Tuesday, June 29, 2010

Death of the LP?

I put the question mark in the title here, because this is really a question for all of the modern music fans out there. At the moment, I'm kinda fascinated with the idea of contemporary music--which as I stated in a previous post at first seems almost overwhelming to me--and I'd really like to try to delve a bit more deeply into its tangled webs. I was reading a review for an LCD Soundsystem CD (this seemed like a trendy enough band, right?), and this quote stuck out for me: "Like just about everybody else these days, Murphy's more skilled at creating isolated tracks than making full-lengths, even though this particular full-length has few weak spots and unfolds smoothly as you listen to it from beginning to end."

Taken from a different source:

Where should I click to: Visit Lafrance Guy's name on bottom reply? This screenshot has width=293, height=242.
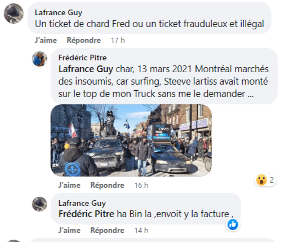click(82, 203)
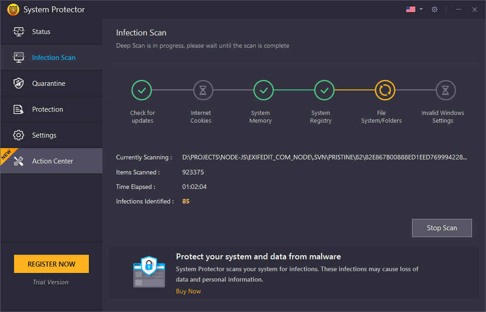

I had mentioned in my previous post a fear that the album as an art-form is dying. It seems to me that with the advent of downloadable music, no one really cared about buying entire albums anymore, so of course artists don't really care about them anymore. People just listen to one or two hit songs from each album, and even if they do have the entire album, they can listen to it on their computer in any order they want. I like that freedom, but I love the idea of getting really into a deep album and losing yourself in the tracks. Great albums aren't about hits, but about the ebb and flow of music, the valleys and the peaks. Blonde on Blonde by Bob Dylan for me is all about that progression from the unearthly, magical "Visions of Johanna" through the joyful yet melancholy "I Want You," culminating in "Stuck Inside of Mobile With the Memphis Blues Again," which really sums up the album with its crazy-carnival mood (what Dylan terms "that thin, wild mercury sound," which was as close as he got on record to the sound of the music he heard in his head). Not every song on this album is amazing, but it is the total experience and the fact that you discover something absolutely new on each listen that makes it my favorite album of all time. What's Going On by Marvin Gaye feels like a total musical journey, but all the songs blur together to me. The White Album is such an experience in and of itself, becuase of the sheer variety and the fact that they Beatles threw everything and the bathroom sink at your face.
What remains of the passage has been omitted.